Edu Montesanti: John Kiriakou, thank you so very much for the privilege of having your so important participation in one more publication. Your view, please, on Donald Trump Jr.'s meeting with the Russian lawyer, Natalia Veselnitskaya, promising sensitive government information that could be damaging to Hillary Clinton. Federal law prohibits foreign nationals from contributing any "thing of value, or expressly or impliedly promise to make a contribution or a donation, in connection with any [federal] election." The statute also says no American shall "knowingly solicit, accept, or receive" any "contribution or donation" from a foreign national in connection with an election. Don't you think that a meeting itself is not a real donation, a concrete contribution - in this case, to then-candidate Donald Trump to the point of breaking the law? There has been observations in news outlets in Russia that every candidate all over the world and his/her electoral team meet foreigners, which is not a crime at all.

John Kiriakou: First, I think many Americans, especially in the media, have already taken sides on this issue. 

But I believe that the issue is not whether there was a meeting or not.  Of course, there was a meeting.  But meeting with Russians is not a crime.

Not reporting that meeting to the FBI on a Standard Form 86, which is necessary for a security clearance, is a crime.  Not registering with the Justice Department as a representative of a foreign government (Manafort and Flynn) is a crime. I mean the Standard Form 86, which every American applying for a federal security clearance fills out:  Trump Jr. did not disclose his contact with the Russians.  That's a crime. 

In the end, I believe that the criminal charges that will come out of this case will not be directly tied to Russian meddling or collusion.  They will be perjury, conspiracy, making a false statement, and failure to register as a foreign agent.

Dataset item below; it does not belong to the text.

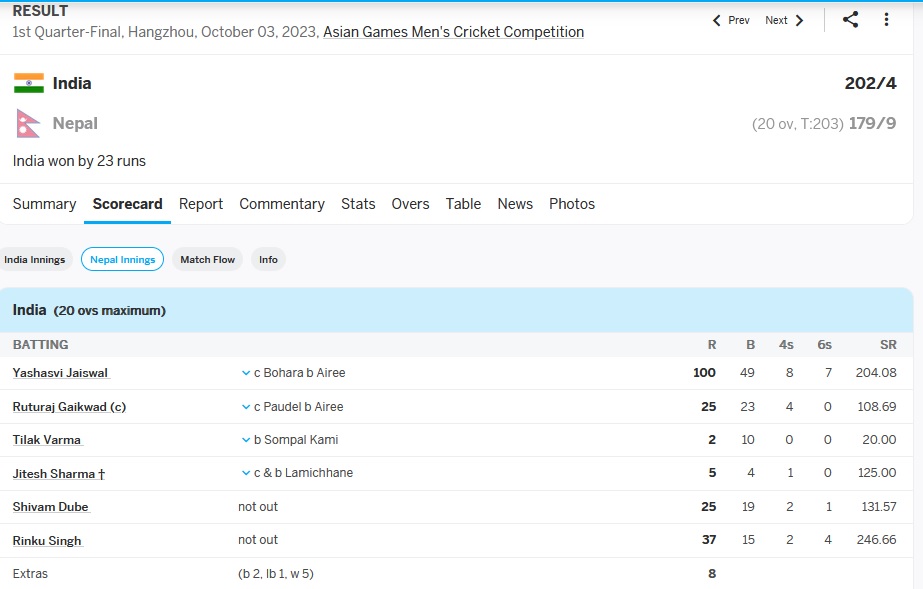Click the Nepal flag icon
The height and width of the screenshot is (589, 923).
(x=28, y=123)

Stephen Duke, a Yale University law professor, told Vox in 11 July: "If receiving information that Hillary was being helped by the Russians is a crime, so, too, would be receiving information that the Russians were helping Trump in the election"To date there is no evidence of Russian espionage: The New York Times, who also strongly criminalizes the meeting, recognized this fact last week, saying that "In other words, informed of a secret Kremlin effort to use highly sensitive information about a former secretary of state (presumably obtained by espionage, for how else?) to manipulate an American election, Trump Jr. signaled, 'We're in!'." And even more: the so-called "very high level and sensitive information" has not come to light, and the DNC itself has repeatedly refused to hand over the hacked servers to the government for examination. What we really know so far is a meeting and even what was discussed there is not clear. Do you believe Russia committed any crime against US election and "democracy"?

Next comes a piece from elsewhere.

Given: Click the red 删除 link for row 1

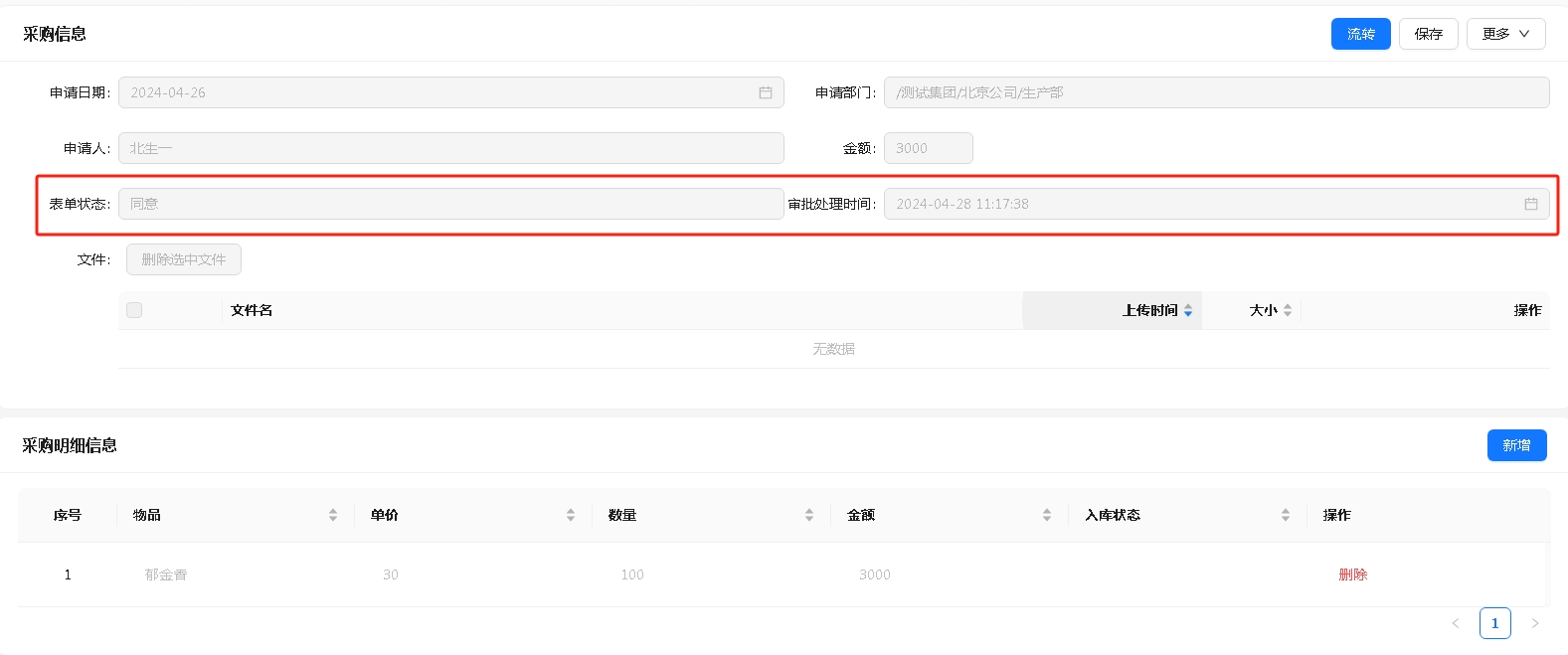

I have seen no proof whatsoever that the Russians hacked the DNC servers.  If the US government has such proof, it must release it for there to be any case at all.

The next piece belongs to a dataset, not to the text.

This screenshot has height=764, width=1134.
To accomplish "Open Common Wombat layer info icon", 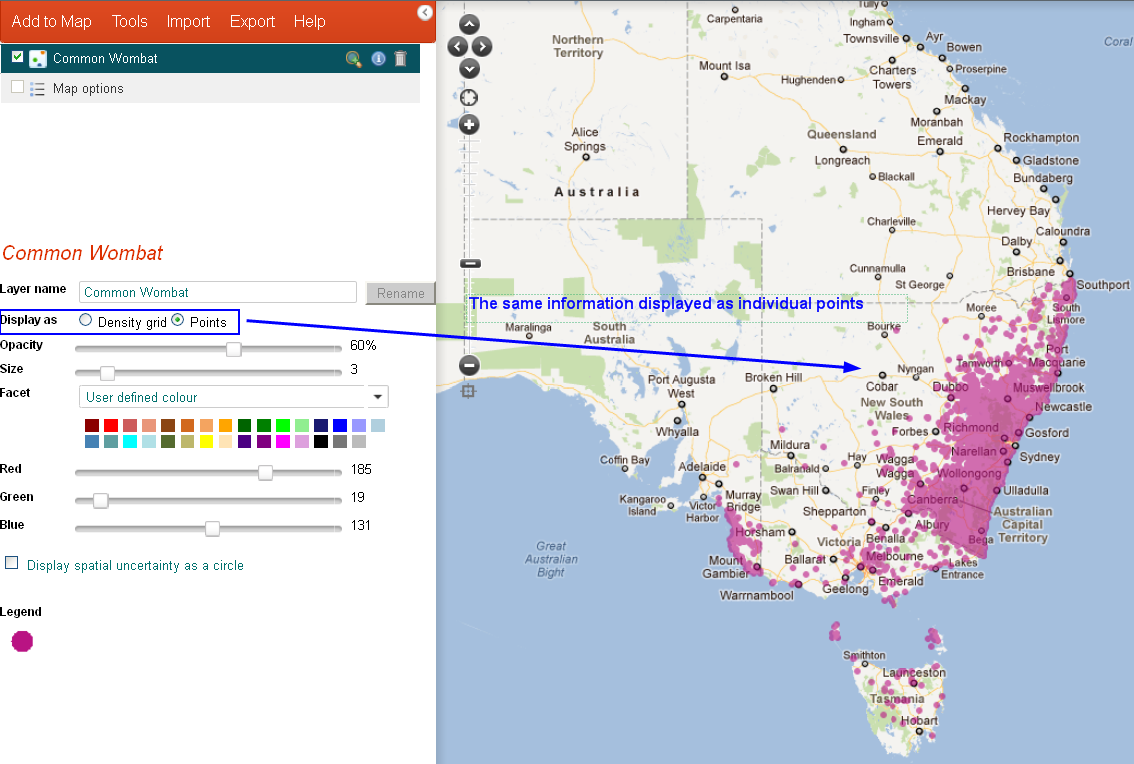I will click(378, 59).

Mint Press  reported this last week: (...) Files and email stolen from the Democratic National Committee (DNC) were copied to a USB drive by someone with physical access to a computer that had DNC server access. The analysis shows that the files, published as a .7z archive file, were transferred from the server at a speed of 23 MB/second, leading the investigator to conclude that it was "unlikely that this initial data transfer could have been done remotely over the Internet." The investigator also found that the copying of the files from the DNC servers took place either over a local high-speed network (LAN) or by someone who had physical access to the computer where the data was stored. (...) This makes it unlikely that Russian military intelligence remotely hacked the DNC servers from abroad." How important are these facts, and could them change the story heralded by the mainstream media, that the Kremlin really influenced US election and further investigations?

Craig Murray, former British Ambassador to Uzbekistan, told The Guardian that he was the conduit between a DNC whistleblower and WikiLeaks.  Ambassador Murray says that there was no Russian hacking. 

A DNC staff member downloaded the information, gave it to Murray, and Murray passed it to WikiLeaks.